If you're only looking to hire from a pool of early-20s unattached white
males, maybe. Other people may have obligations that make it a requirement to
care a lot about money regardless of whether they are a fantastic programmer.

 _People who call themselves "coders" or "hackers" are likely to be highly
competent...people who call themselves "developers" are generally less
desirable._

I don't find this at all. Someone who calls themself a "coder" or "hacker"
sounds like an 18-year-old who wants to pretend to be Mark Zuckerberg.
"Engineer" and "developer" are pretty interchangeable and I'm likely to use
either to describe myself depending on the conversational context.
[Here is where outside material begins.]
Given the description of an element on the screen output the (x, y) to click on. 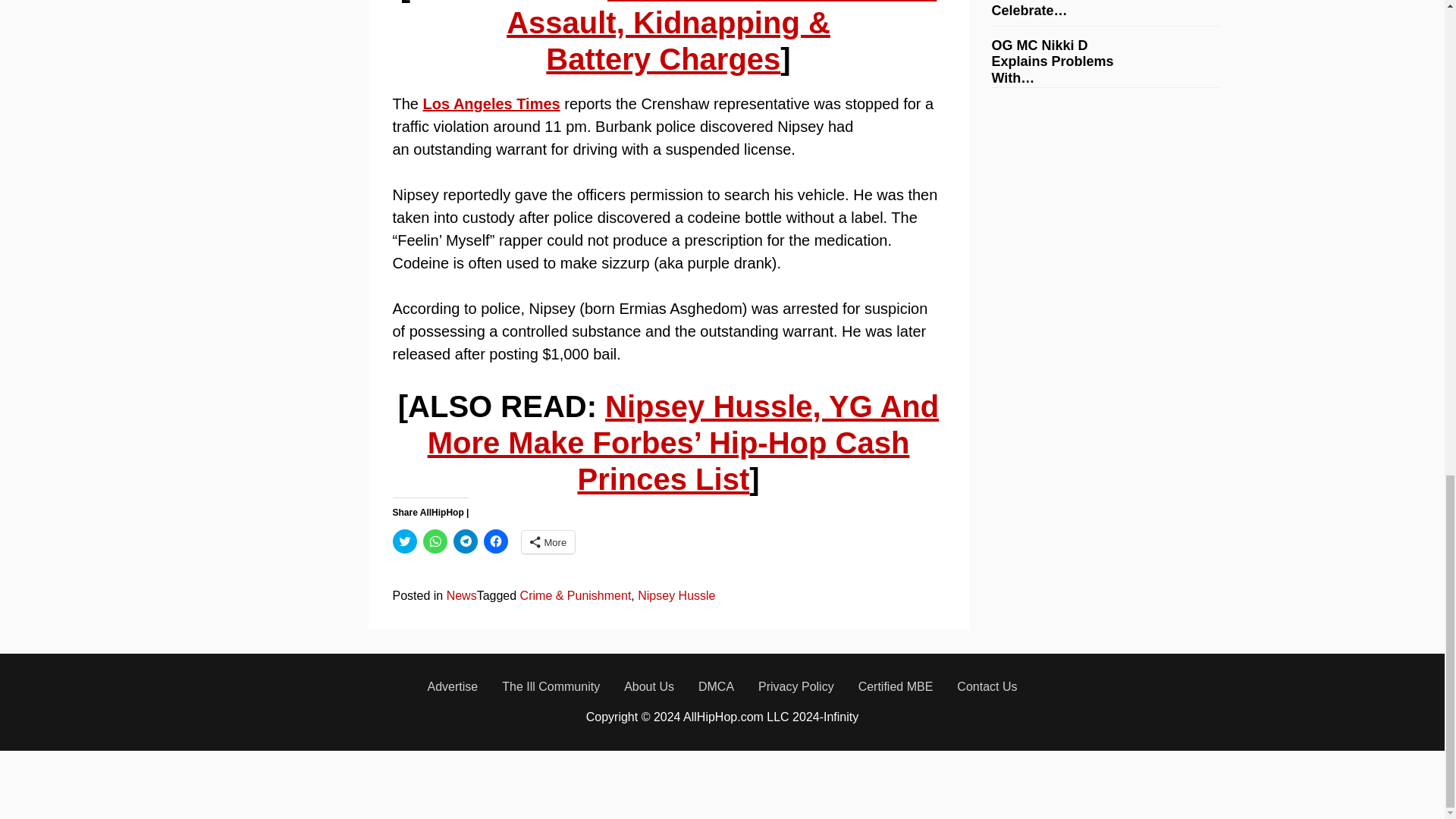
Click to share on WhatsApp (434, 541)
Click to share on Telegram (464, 541)
Click to share on Facebook (495, 541)
Click to share on Twitter (404, 541)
I don't know of anyone who calls themselves a "programmer." I'm not saying
it's not a term someone should or could use, it's just not something I hear.

 _He’s also now too expensive...$90,000 a year_

I think this might elucidate some of my different perspective. If you live in
Silicon Valley and $90k is too expensive for a programmer, you're not looking
at the top tier of talent. At < $90k in today's market you're going to have to
be very lucky and hire someone junior who grows into someone awesome.